MBZUAI names Eran Segal to lead AI research into human biology
The new dean will build a life sciences division around large health datasets and models designed to predict disease, simulate treatments and generate research hypotheses.
MBZUAI has appointed Eran Segal as Dean of its Division of Biological and Life Sciences to lead research combining AI with large-scale human health data. Image credit: MBZUAI
Mohamed bin Zayed University of Artificial Intelligence has appointed Eran Segal as Dean of its Division of Biological and Life Sciences and Professor of Computational Biology, as the university builds a research program focused on AI and large-scale human health data.
The division, which is less than a year old, is developing research around precision medicine, genomics and models intended to improve understanding of disease and human biology.
The Abu Dhabi-based university says researchers will have access to two large collections of health data: the Emirati Genome Program, which has mapped the genetic information of nearly one million Emiratis, and the Human Phenotype Project, led by Segal.
Human Phenotype Project data covers more than 40 types of information, including medical records, blood tests, genetics, lifestyle, nutrition, vital signs and the microbiome, the community of microorganisms living in and on the human body.
MBZUAI plans to recruit additional researchers and use the datasets to develop predictive, simulation and generative AI models.
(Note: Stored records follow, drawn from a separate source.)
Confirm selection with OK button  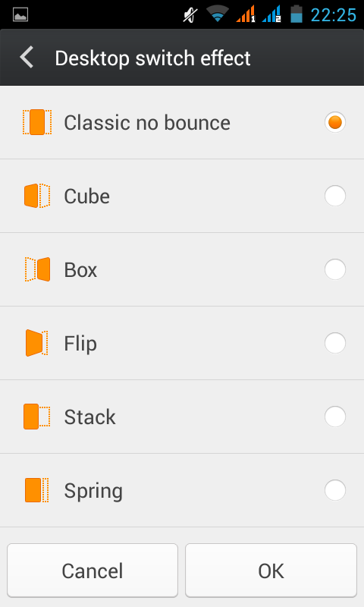[271, 571]
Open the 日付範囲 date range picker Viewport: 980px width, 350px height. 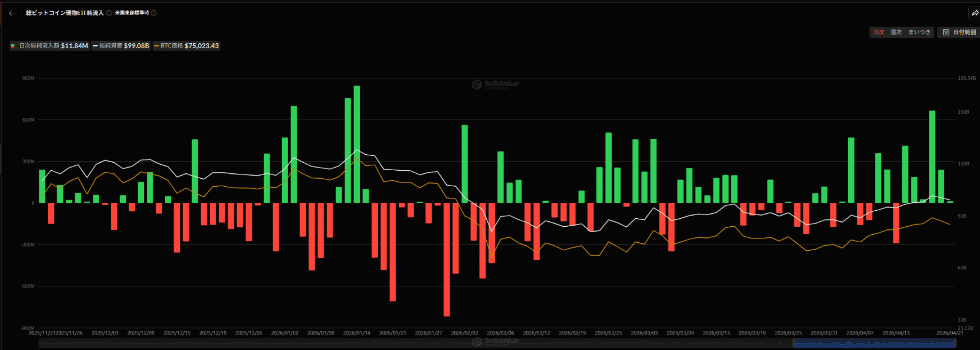pos(959,33)
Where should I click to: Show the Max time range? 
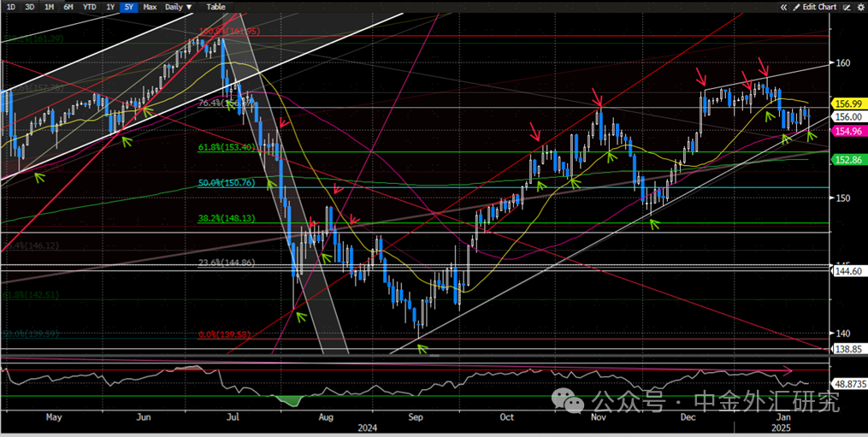click(x=150, y=7)
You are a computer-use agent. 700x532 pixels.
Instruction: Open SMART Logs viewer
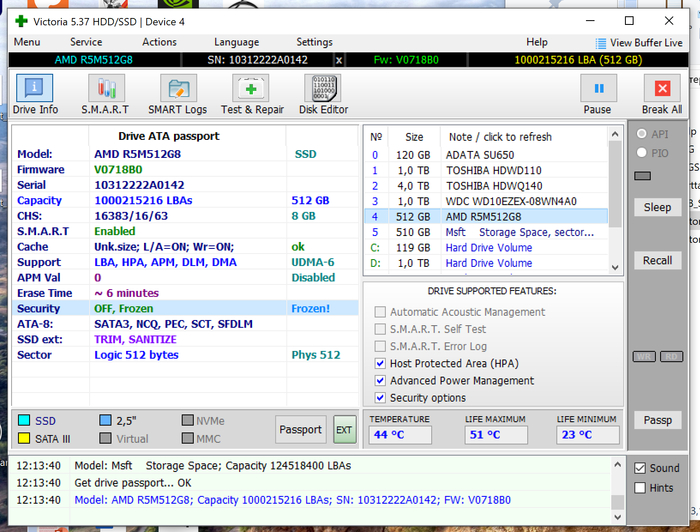pos(178,95)
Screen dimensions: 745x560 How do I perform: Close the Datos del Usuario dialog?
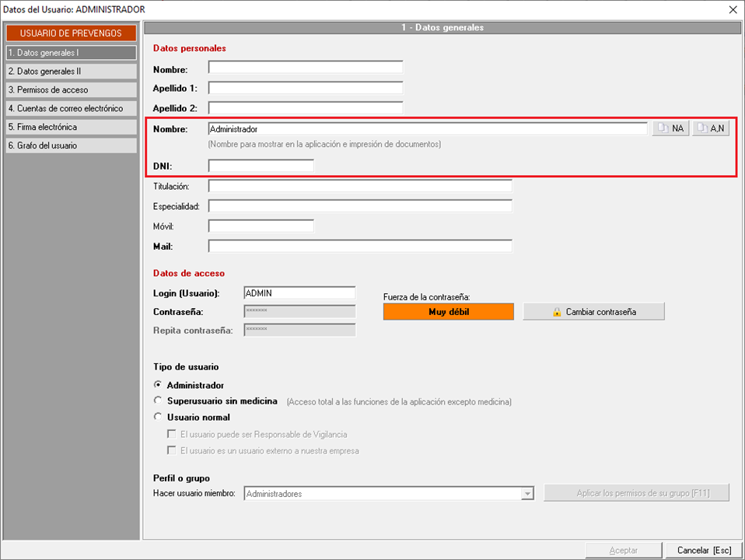732,9
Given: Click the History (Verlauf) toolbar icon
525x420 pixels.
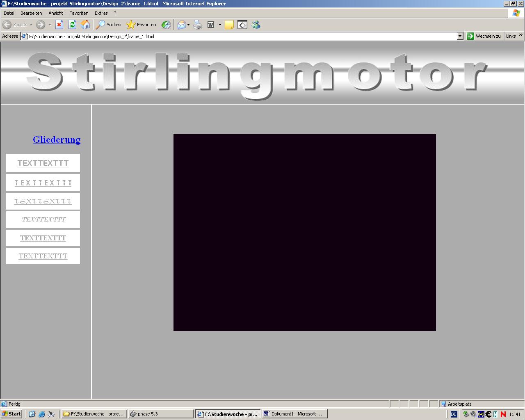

The university has not provided a timetable for the first models, funding figures for the division or details of how external researchers will be able to access the data.
Large datasets will support biological AI models
Segal is a computer scientist whose research focuses on data-driven precision medicine and the use of AI to model human health.
His previous work includes research into human genomics and the relationship between health and the genetic makeup of the gut microbiome.
Segal says access to large, detailed datasets is essential because AI systems can only learn biological patterns from the information made available to them.
Describing the range of data within the Human Phenotype Project, he says: "It goes all the way from the microbiome to physiology."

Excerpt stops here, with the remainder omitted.